:: SUPPLIED TEXT

Cohen's advice? "If you don't want to be married, get out. Otherwise, keep it in your pants. It saves everyone a lot of trouble."

Investigative Resources of Texas can be reached at 877-285-9519.

For years Maria Frenkel couldn't talk about why she launched her own business. Her reasons for doing it were too personal, and if asked she would simply say, "I wanted to be able to help people." Only recently has she felt comfortable explaining why she started Crime Scene Clean-Up Services of Texas.

In the spring of 1996, Frenkel, then 37 years old, was pregnant with her first child. One morning, as she sat on her bed, putting on makeup, she felt something peculiar. "It was like an electric shock that was moving up toward my navel," she says. "And then I started feeling back pains. And I thought, 'What the heck is wrong?' I didn't know what was happening until I started bleeding.

"When I came home from the hospital, I was the one who had to do the cleanup. So I spent a lot of time praying about what to do to help other people who were in similar situations."

Thus from the umber stains of that stillbirth years ago sprang Frenkel's new business. She incorporated Crime Scene Clean-Up Services that same year. She says she went door to door, offering her services to people in whose homes and apartments and places of business had occurred all manner of messy, unspeakable tragedies. Teeth embedded in walls. Puddles of blood on Berber carpet. A bathroom shower raining on a dead man's face for two weeks.

She can now talk about her own reasons for getting into the business back then, but Frenkel closely guards the details of her work today. She has cleaned up the physical aftermath of some of the most publicized deaths in the area, but the emotional mess left by these incidents, some of them recent, can't be carted off in red bags for incineration. She'd prefer the families involved not have to read about any of it here.

One case she will discuss, though. About a year ago Frenkel got a call about a situation in an Oak Cliff apartment (she and her regular team of five assistants are always on call). So she drove there in her unmarked car with her tools and solvents. She pulled on a disposable white body suit and strapped on a particulate respirator. Plastic visor to protect the eyes. All mucus membranes covered. And Frenkel went in to deal with someone else's mess.

Seems a woman had decided to go out of town for an extended period, and she had decided, in the interest of convenience presumably, to leave five dogs in her two-bedroom apartment. "And these were not small dogs," Frenkel says. "We're talking big dogs. She left huge tubs of water and food for them. Long story short, the dogs ganged up and killed one of the dogs. Another dog died, I don't know how. The other three got trapped in the bathroom, very small bathroom, and chewed through the hot water line. The hot water was running the entire time. One of the dogs was actually boiled to death. It was a horrible, horrible situation."

Space prevents a full recounting of how difficult the entry was because of water pressure against the bathroom door or how hazardous the flea infestation had grown or even how quickly the dog owner, upon returning to town, found herself behind bars. But two animals did survive. What was left of the other three went into the red bags and the incinerator. Such material is handled like medical waste, and its disposal is regulated by the state. Frenkel contracts with another outfit to haul it off.

Frenkel handles about 70 cases every year. Unfortunately, she regularly turns away work because she's too busy. Since she started Crime Scene Clean-Up services, other cleanup concerns have entered the industry. Some have endured, but most have moved on because, according to Frenkel, they didn't understand "it's not a pleasant thing to do." This is called an understatement.

"The only thing that keeps me going, that keeps me from burning out, is that I do a lot of praying," she says. "We pray, and we fast. You have to pray. You can't do it without God. You just can't do it. You see things that people do to each other that are just horrendous. I can't do it apart from the Lord. I really can't."

::::
:: RECORDS SHOWN

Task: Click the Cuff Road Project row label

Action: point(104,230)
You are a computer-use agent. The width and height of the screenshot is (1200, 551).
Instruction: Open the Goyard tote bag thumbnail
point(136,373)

::::

* EXERCISES TO COMPLETE:
• 1. Decide whether each statement agrees with the crime-scene cleanup article. Answer yes or no and quote the deciding words. (a) Frenkel incorporated her business in the same year as her stillbirth. (b) Frenkel does her cleanup work without any assistants. (c) Frenkel hauls the red bags away herself.
• 2. Quote the stretch of the crime-scene cleanup article from "Space prevents a" through "haul it off.".
Rely only on the crime-scene cleanup article.

* RESULTS OF THE EXERCISE:
• 1.
(a) Yes: "She incorporated Crime Scene Clean-Up Services that same year."
(b) No: "she and her regular team of five assistants are always on call"
(c) No: "Frenkel contracts with another outfit to haul it off."

• 2.
Space prevents a full recounting of how difficult the entry was because of water pressure against the bathroom door or how hazardous the flea infestation had grown or even how quickly the dog owner, upon returning to town, found herself behind bars. But two animals did survive. What was left of the other three went into the red bags and the incinerator. Such material is handled like medical waste, and its disposal is regulated by the state. Frenkel contracts with another outfit to haul it off.